Мы прошли в соседний универсальный магазин, где продается одежда, обувь, чулки, костюмы и платья. Качество и пошив одежды оставляли желать лучшего. В Советском Союзе существует принцип производить товары первой необходимости, пока они нужны, и не выпускать предметов роскоши, пока товары первой необходимости пользуются спросом. Здесь были набивные платья, шерстяные костюмы, а цены показались нам слишком высокими. Но не хотелось бы обобщать: даже за то короткое время, что мы были в Советском Союзе, цены снизились, а качество вроде стало лучше. Нам показалось, что то, что верно сегодня, назавтра может оказаться неверным.
Мы ходили в комиссионные магазины, где продаются подержанные товары. Это специализированные магазины. В одних продается фарфор и люстры, в других ― ювелирные изделия, в основном старинные вещи, поскольку в настоящее время выпускается очень немного ювелирных украшений, ― гранаты и изумруды, серьги, кольца и браслеты. Есть еще магазин, который торгует фотооборудованием и камерами, в основном немецкими камерами, которые привезли с войны. В четвертом продают ношеные вещи и обувь. Есть магазины, где можно купить полудрагоценные камни с Урала ― бериллы, топазы, аквамарины.

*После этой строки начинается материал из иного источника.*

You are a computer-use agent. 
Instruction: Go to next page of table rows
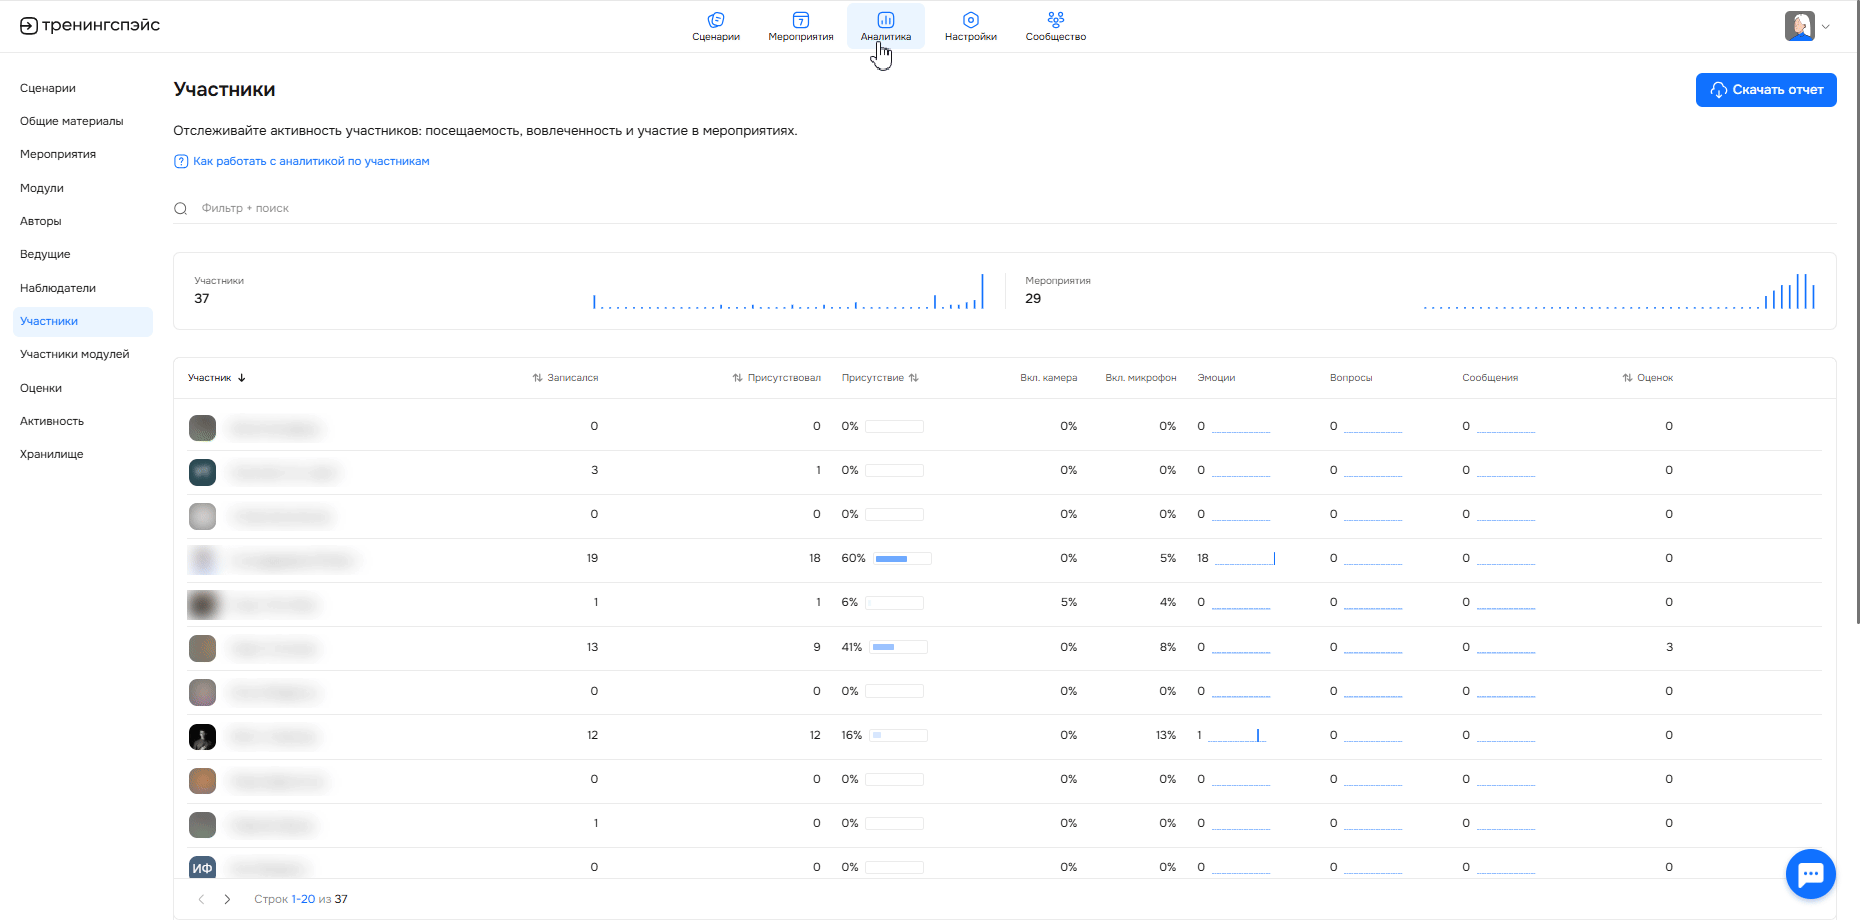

У входа в такие магазины идет другая торговля. Если, например, вы выходите из фотомагазина, к вам осторожно подходят два-три человека с пакетами в руках, а в пакетах ― фотоаппараты «Контакс», или «Лейка», или «Роллейфлекс». Эти люди дают вам взглянуть на камеру и называют цену. То же происходит и около ювелирных магазинов. Стоит человек с газетным свертком. Он быстро раскрывает его, показывает бриллиантовое кольцо и говорит цену. Скорее всего то, чем он занимается, ― незаконно. Цены, которые называют эти уличные торговцы, во всяком случае, немного выше, чем цены в комиссионных магазинах.
В таких магазинах всегда толпятся люди, которые приходят сюда не купить, а посмотреть, как покупают другие. Если вы хотите взглянуть на какую-то вещь, вас моментально обступают люди, которые тоже хотят это посмотреть и узнать, будете ли вы это покупать. Нам показалось, что для них это что-то вроде театра.
Мы вернулись обратно в нашу зеленую спальню с безумной картиной на стене; настроение у нас было неважное. Мы не могли точно уяснить себе, почему именно, а потом до нас дошло: на улицах почти не слышно смеха, на улицах нет улыбок. Может , из-за того, что они много работают , что им далеко добираться до места работы. На улицах царит серьезность, может, так было и всегда, мы не знаем.
Мы ужинали с Суит-Джо Ньюменом и Джоном Уокером из «Тайма» и спросили, заметили ли они, что люди здесь совсем не смеются. Они сказали, что заметили. И еще они добавили, что спустя некоторое время это отсутствие смеха заражает и тебя, и ты сам становишься серьезным. Они показали нам номер советского юмористического журнала «Крокодил» и перевели некоторые шутки. Это были шутки не смешные, а острые, критические. Они не предназначены для смеха, и в них нет никакого веселья. Суит-Джо сказал, что в других городах все по-другому, и мы сами увидели это, когда поехали по стране. Смеются в деревнях на Украине, в степях, в Грузии, но Москва ― очень серьезный город.